- REQUIREMENT
Please restate, exactly as written, the lines running from the beginning of the material through the line that has "Place cursor on" in it.

>>>>>

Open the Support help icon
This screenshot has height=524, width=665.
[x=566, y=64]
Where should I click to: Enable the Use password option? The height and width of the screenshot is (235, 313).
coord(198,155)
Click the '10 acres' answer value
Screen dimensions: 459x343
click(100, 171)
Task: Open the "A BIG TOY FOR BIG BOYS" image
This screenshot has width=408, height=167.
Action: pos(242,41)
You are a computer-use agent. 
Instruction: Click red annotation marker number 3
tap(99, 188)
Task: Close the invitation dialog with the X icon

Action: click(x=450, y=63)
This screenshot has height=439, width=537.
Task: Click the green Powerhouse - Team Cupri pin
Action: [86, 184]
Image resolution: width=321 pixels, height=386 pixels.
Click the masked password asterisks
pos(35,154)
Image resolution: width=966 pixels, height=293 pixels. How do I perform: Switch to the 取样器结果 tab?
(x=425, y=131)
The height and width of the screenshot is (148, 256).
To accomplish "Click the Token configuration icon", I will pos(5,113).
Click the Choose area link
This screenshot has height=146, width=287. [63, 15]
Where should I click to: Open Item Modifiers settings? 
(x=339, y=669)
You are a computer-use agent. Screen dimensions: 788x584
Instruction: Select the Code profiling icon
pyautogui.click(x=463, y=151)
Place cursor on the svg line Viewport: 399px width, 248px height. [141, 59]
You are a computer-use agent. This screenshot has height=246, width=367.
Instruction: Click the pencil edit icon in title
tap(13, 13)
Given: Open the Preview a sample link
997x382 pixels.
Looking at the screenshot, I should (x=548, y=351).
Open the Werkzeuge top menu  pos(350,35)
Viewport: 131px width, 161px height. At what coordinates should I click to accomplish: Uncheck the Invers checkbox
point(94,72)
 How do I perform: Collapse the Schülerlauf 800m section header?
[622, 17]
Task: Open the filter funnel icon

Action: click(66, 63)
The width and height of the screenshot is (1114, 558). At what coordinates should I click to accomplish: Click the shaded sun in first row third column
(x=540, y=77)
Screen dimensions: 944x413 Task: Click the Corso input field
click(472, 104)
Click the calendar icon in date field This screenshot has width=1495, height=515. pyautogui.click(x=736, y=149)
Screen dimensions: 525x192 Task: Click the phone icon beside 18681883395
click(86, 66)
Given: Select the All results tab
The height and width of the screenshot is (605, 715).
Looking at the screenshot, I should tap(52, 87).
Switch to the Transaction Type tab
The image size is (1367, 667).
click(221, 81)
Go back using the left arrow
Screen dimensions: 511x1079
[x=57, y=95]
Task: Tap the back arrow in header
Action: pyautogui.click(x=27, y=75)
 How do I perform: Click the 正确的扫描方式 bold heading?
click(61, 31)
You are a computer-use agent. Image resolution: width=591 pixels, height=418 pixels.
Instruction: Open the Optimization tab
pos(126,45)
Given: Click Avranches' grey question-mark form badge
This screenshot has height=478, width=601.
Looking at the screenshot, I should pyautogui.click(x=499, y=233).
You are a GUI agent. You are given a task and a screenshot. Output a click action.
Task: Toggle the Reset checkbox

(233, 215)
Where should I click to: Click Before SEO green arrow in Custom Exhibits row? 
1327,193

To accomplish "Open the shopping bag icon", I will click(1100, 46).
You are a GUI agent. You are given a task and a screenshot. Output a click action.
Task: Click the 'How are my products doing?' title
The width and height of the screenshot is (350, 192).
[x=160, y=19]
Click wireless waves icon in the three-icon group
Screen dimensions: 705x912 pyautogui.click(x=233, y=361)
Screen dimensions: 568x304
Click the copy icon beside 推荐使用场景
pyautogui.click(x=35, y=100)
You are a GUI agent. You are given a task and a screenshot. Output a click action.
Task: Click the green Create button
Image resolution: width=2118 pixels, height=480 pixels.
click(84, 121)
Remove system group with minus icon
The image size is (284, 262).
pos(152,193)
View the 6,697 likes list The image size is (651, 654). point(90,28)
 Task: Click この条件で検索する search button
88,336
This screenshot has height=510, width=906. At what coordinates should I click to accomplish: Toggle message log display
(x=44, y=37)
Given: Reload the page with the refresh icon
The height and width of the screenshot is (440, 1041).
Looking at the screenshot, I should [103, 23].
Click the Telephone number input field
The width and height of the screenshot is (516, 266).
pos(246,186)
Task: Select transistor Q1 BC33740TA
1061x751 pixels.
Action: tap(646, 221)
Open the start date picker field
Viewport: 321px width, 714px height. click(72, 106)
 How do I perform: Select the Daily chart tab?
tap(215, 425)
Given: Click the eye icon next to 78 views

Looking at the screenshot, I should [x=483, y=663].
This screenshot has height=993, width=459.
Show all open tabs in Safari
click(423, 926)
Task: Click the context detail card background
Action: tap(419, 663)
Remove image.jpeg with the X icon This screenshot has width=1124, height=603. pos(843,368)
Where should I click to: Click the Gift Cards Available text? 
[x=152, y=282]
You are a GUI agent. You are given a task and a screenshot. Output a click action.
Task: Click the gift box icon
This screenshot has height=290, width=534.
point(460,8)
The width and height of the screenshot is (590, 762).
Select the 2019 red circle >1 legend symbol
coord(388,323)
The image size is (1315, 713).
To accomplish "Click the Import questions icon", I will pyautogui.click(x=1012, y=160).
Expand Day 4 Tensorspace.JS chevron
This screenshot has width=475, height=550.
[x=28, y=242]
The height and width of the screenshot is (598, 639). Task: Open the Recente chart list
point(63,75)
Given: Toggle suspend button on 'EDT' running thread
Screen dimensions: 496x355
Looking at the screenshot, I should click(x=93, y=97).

<<<<<

- TASK RESPONSE
Open the Support help icon
This screenshot has height=524, width=665.
[x=566, y=64]
Where should I click to: Enable the Use password option? The height and width of the screenshot is (235, 313).
coord(198,155)
Click the '10 acres' answer value
Screen dimensions: 459x343
click(100, 171)
Task: Open the "A BIG TOY FOR BIG BOYS" image
This screenshot has width=408, height=167.
Action: pos(242,41)
You are a computer-use agent. 
Instruction: Click red annotation marker number 3
tap(99, 188)
Task: Close the invitation dialog with the X icon

Action: click(x=450, y=63)
This screenshot has height=439, width=537.
Task: Click the green Powerhouse - Team Cupri pin
Action: [86, 184]
Image resolution: width=321 pixels, height=386 pixels.
Click the masked password asterisks
pos(35,154)
Image resolution: width=966 pixels, height=293 pixels. How do I perform: Switch to the 取样器结果 tab?
(x=425, y=131)
The height and width of the screenshot is (148, 256).
To accomplish "Click the Token configuration icon", I will pos(5,113).
Click the Choose area link
This screenshot has height=146, width=287. [63, 15]
Where should I click to: Open Item Modifiers settings? 
(x=339, y=669)
You are a computer-use agent. Screen dimensions: 788x584
Instruction: Select the Code profiling icon
pyautogui.click(x=463, y=151)
Place cursor on the svg line Viewport: 399px width, 248px height. [141, 59]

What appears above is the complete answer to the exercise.